Even if an infinite number of universes exist, that does not imply that any of them are remotely similar to ours. For that implication to hold you must also assume that our universe is finite, or at least a drastically lower order of infinite such that the total number of possible states that our universe could be in is substantially less than the total number of universes that exist with the same geometry and physical laws.
Of course meaningfully comparing different orders of infinity isn't something you can do with high-school arithmetic, but it's a pretty common thing to do in advanced mathematics.
--- Most topics have many sides worth arguing, allow me to take one opposite you.
Nonsense. Just because we don't understand something today doesn't mean there is no explanation. At present we don't even have a comprehensive physics based understanding of chemistry for compounds more complicated than H2 - the mathematics becomes far too complicated far to quickly for even our most advanced supercomputers to simulate. Nor do we have more than the most flawed and simplistic understanding of the chemistry driving the cellular mechanisms of even the most basic bacterium. To say today that physics is incapable of explaining intelligence is like a caveman saying that physics is incapable of describing the path of a thrown rock. At the time it was true, but the problem was not that mystical forces were governing the world, but simply that cavemen did not yet understand the rules governing the world well enough to describe even such simple things.

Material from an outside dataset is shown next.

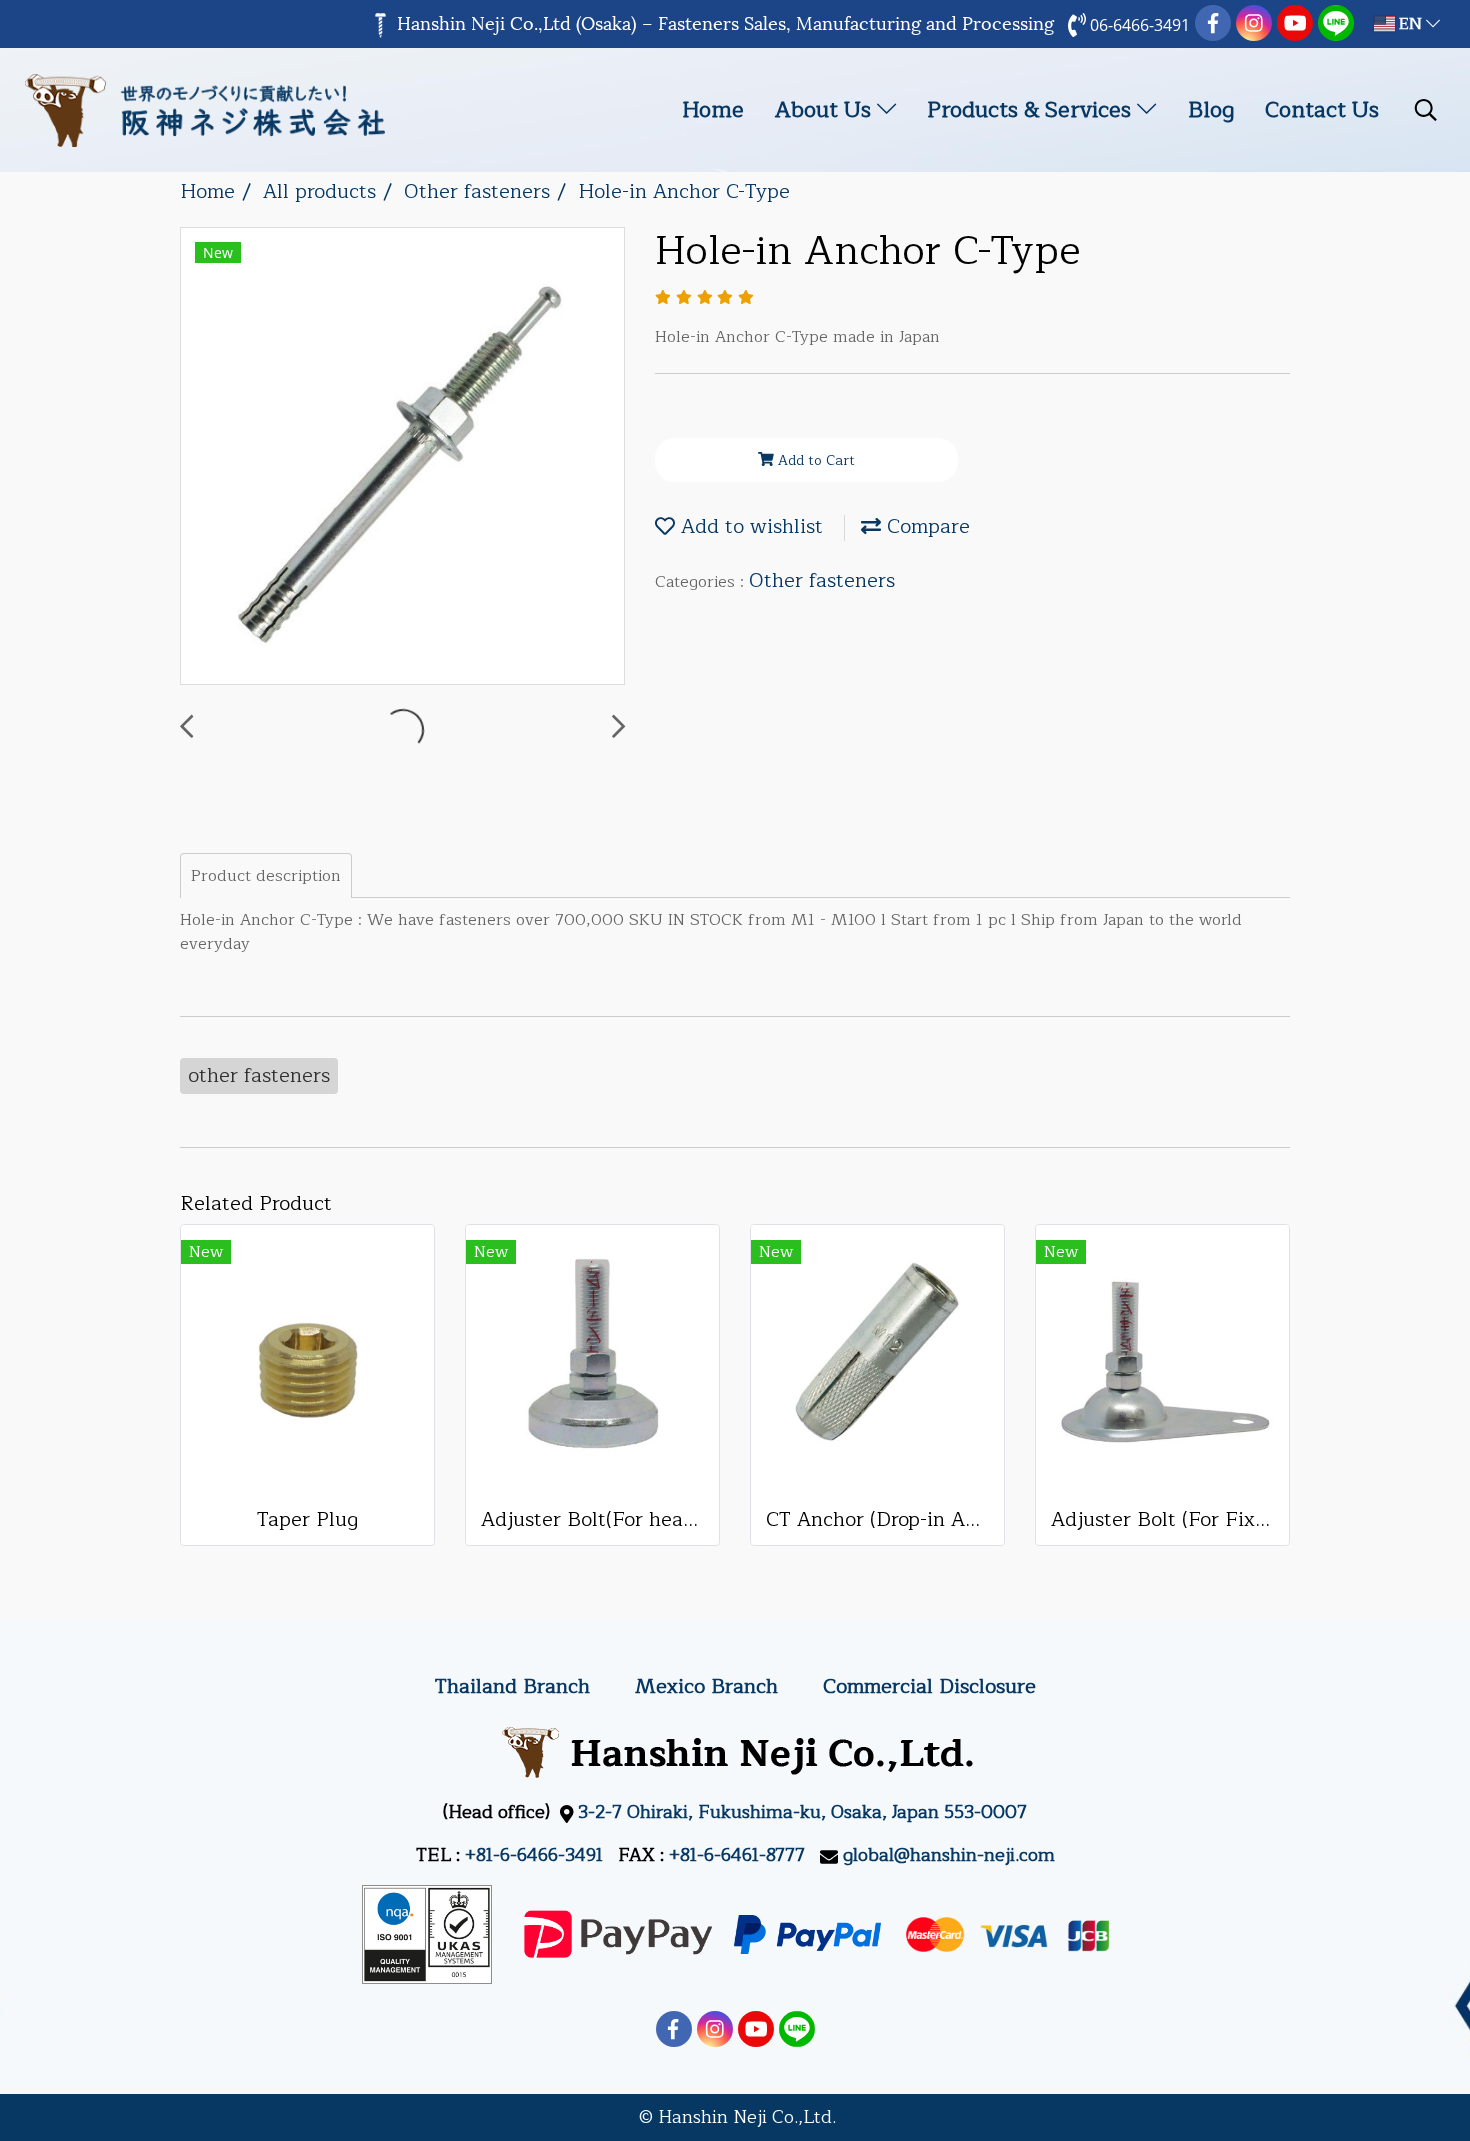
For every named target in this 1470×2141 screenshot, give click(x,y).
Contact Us (1322, 110)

Obviously that's not to say that mystic forces *aren't* in play, only that it is far to soon to say anything at all on the subject. So far as I'm aware; however, we've yet to see a single shred of evidence that any such mystical forces exist. At least nothing that can survive a double-blind study. Though there is a case to be made that magic may by its very nature be difficult or impossible to "catch in the act", so to speak.
--- Most topics have many sides worth arguing, allow me to take one opposite you.